▶ _WORK INSTRUCTION_: Please return every line in the following data that includes the string "link".

Dataset entries:
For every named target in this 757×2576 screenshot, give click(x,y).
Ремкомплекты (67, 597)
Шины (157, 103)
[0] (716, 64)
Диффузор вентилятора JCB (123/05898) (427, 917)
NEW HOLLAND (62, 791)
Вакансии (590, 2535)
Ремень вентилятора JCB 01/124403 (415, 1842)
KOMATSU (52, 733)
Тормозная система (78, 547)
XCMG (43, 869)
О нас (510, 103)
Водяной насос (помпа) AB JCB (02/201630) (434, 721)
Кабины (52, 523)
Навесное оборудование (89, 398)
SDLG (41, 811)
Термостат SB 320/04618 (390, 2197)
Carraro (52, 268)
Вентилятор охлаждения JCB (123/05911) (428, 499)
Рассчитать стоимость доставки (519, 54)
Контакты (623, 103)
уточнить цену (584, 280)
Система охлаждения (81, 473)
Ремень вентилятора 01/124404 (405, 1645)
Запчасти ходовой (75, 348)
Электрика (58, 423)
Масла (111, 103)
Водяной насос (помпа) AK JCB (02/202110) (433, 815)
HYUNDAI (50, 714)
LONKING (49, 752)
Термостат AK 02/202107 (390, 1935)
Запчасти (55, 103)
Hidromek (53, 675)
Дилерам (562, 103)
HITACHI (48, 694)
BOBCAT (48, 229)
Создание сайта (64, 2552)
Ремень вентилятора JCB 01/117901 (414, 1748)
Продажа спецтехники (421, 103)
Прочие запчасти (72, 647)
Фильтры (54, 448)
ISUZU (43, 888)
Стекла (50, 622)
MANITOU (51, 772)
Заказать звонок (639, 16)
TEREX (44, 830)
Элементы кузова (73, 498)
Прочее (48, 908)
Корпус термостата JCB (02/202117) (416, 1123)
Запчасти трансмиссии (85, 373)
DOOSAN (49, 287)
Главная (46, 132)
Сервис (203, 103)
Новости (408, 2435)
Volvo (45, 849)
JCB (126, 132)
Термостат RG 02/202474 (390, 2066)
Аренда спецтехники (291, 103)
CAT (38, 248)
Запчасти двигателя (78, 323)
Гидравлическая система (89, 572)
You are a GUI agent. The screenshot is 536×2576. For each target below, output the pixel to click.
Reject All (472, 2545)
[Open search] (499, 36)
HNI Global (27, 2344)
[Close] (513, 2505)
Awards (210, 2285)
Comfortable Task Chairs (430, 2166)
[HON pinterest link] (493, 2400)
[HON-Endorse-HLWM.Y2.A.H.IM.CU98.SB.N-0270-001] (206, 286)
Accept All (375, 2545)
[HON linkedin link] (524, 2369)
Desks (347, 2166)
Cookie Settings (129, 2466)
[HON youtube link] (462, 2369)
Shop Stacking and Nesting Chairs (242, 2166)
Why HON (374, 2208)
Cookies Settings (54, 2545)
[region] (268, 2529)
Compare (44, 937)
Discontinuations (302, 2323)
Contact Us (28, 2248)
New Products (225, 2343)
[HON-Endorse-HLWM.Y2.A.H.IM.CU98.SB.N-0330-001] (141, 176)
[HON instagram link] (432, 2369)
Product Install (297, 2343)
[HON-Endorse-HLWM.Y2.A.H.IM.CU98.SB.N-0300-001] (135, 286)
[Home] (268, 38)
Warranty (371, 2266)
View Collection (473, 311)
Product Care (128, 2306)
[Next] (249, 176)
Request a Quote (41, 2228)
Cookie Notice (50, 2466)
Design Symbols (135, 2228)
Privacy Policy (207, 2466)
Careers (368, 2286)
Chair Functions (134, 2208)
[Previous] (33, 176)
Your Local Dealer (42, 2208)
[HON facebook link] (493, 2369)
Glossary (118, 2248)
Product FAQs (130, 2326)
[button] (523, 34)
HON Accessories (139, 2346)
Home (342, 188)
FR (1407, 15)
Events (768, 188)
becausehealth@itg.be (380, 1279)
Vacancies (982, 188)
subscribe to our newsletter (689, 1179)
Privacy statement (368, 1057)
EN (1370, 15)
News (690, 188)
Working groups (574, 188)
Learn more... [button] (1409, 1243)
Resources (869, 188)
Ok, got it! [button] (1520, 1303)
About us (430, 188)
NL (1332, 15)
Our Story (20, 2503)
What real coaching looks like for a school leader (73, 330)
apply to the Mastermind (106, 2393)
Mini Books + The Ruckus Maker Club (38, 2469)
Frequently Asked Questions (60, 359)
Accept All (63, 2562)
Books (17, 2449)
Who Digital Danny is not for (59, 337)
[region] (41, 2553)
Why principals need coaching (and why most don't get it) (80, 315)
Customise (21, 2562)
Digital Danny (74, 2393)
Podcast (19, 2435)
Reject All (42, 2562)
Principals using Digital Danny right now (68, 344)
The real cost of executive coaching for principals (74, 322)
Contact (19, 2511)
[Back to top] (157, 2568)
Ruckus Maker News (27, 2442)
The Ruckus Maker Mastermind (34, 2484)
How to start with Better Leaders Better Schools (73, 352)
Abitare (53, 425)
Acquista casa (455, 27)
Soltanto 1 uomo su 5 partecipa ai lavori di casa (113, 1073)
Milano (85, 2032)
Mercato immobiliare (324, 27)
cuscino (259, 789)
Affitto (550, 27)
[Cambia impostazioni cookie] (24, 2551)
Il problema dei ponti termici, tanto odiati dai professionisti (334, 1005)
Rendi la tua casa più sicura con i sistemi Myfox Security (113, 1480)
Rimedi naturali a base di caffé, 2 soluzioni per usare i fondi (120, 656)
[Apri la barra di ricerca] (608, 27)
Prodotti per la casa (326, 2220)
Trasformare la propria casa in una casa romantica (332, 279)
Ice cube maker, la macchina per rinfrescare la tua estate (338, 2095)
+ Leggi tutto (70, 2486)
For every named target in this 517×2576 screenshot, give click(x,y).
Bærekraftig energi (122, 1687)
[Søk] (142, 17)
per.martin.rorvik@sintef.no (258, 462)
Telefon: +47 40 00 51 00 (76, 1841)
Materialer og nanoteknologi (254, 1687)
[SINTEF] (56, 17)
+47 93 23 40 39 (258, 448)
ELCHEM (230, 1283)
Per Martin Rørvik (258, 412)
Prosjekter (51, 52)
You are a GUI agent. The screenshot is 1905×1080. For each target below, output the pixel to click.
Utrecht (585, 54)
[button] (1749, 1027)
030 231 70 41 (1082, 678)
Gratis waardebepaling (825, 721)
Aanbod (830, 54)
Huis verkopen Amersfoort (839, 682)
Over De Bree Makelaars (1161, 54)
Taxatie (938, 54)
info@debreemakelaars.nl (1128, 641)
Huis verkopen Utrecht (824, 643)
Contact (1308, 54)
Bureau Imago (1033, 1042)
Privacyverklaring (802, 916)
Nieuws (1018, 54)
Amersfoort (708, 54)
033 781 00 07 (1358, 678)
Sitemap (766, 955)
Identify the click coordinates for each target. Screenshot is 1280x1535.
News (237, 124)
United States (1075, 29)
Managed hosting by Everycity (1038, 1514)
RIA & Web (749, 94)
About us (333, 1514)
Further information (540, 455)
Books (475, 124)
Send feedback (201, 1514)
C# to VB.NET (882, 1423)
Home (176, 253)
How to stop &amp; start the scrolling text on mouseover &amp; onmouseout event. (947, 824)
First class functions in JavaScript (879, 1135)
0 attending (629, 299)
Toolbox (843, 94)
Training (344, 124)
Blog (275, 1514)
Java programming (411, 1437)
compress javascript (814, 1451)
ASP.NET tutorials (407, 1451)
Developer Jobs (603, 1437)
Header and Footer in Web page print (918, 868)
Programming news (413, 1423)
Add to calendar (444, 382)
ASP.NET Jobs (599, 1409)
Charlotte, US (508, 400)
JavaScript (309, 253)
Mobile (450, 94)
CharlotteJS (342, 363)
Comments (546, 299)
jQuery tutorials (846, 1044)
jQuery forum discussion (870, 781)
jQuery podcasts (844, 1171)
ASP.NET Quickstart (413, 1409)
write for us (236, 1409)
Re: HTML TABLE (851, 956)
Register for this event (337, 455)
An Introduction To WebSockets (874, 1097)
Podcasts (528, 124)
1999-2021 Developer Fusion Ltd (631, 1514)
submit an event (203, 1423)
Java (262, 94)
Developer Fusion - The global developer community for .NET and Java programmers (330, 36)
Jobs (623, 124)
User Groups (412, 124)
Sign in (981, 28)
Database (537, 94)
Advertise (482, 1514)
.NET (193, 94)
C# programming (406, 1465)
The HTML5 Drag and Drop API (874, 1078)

▶ _RESPONSE TO THE TASK_:
[HON pinterest link] (493, 2400)
[HON linkedin link] (524, 2369)
[HON youtube link] (462, 2369)
[HON instagram link] (432, 2369)
[HON facebook link] (493, 2369)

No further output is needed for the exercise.